Stillen: Wer hat die gehaltvollste Muttermilch?
Robben sind nicht für das Leben an Land gemacht. Deshalb kehren sie besser schnell wieder ins Meer zurück, wo sie sich leichter fortbewegen können und die Nahrung schwimmt. Für Jungtiere bedeutet dies jedoch: möglichst schnell wachsen und sich eine Fettschicht zulegen, die vor dem kalten Wasser schützt. Atlantische Kegelrobben (Halichoerus grypus) setzen dazu auf eine hochkomplexe und sehr gehaltvolle Muttermilch, wie eine Analyse von Chunsheng Jin von der Universität Göteburg und seinem Team zeigt. Die Milch weist deutlich mehr unterschiedliche Zucker auf als menschliche Muttermilch, die bereits als sehr reichhaltig gilt. Dies könnte erklären, warum junge Kegelrobben schon nach durchschnittlich 17 Tagen abgestillt werden.
Insgesamt wiesen die Wissenschaftler mithilfe von Massenspektroskopie 332 verschiedene Zucker nach, von denen mindestens 166 neu beschrieben wurden. Menschliche Muttermilch besitzt hingegen »nur« 250 Zuckermolekülarten. Einige Moleküle der Kegelrobbenmilch waren zudem sehr groß und umfassten 28 Einfachzuckereinheiten. Der längste bekannte menschliche Milchzucker endet nach 18 Einheiten. Die meisten Zucker gehören zur Gruppe der Oligosaccharide, also Kohlenhydraten, die aus mehreren gleichen oder verschiedenen Einfachzuckern aufgebaut sind.

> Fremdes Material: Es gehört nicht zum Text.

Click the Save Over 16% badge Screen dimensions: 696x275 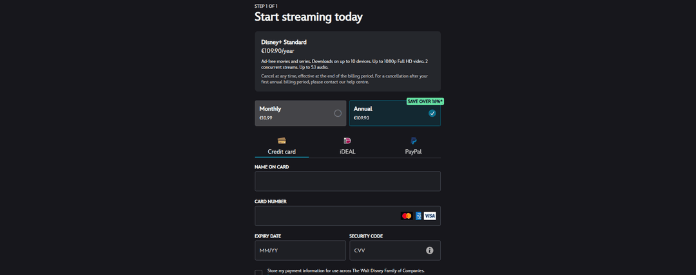point(425,101)
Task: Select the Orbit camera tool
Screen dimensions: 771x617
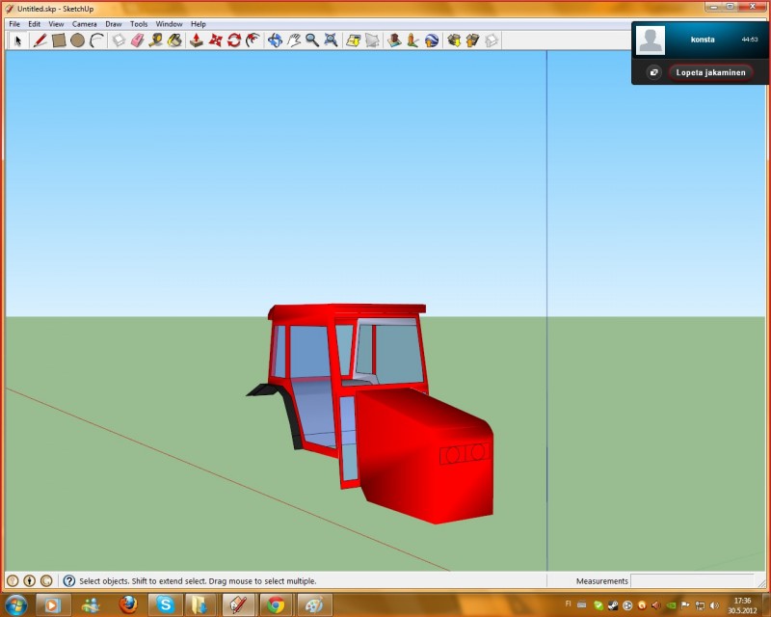Action: click(275, 40)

Sie kommen in der Muttermilch aller Säugetiere vor und haben eine große Bedeutung für die Kindesentwicklung. Unter anderem spielen sie eine Rolle für den Aufbau des Immunsystems und der Darmflora, deren Zusammensetzung ebenfalls für eine gesunde Körperabwehr bedeutend ist.
Somit gelang es Biologen erstmals, die Zusammensetzung der mütterlichen Milch eines wild lebenden Säugetiers über die gesamte Stillzeit hinweg zu beobachten. Dazu sammelte das Team Proben von fünf Kegelrobben an der schottischen Küste. Wie bei Menschen verändert sich die Zusammensetzung der Milch über die Stillperiode hinweg.
Einige der Zuckermoleküle testeten Jin und Co an menschlichen Immunzellen. Sie konnten beobachten, dass diese die Immunabwehr beeinflussten, etwa wie die Zellen auf verschiedene Bedrohungen wie Viren oder Bakterien reagierten. Die Analyse dieser Zucker könnte also dabei helfen, bessere Ersatznahrung für Säuglinge zu erzeugen, wenn Mütter nicht stillen oder Milch abpumpen können. Und vielleicht helfen manche dieser Bestandteile Erwachsenen, deren Verdauungstrakt erkrankt ist und deren Darmmikrobiom wiederhergestellt werden muss.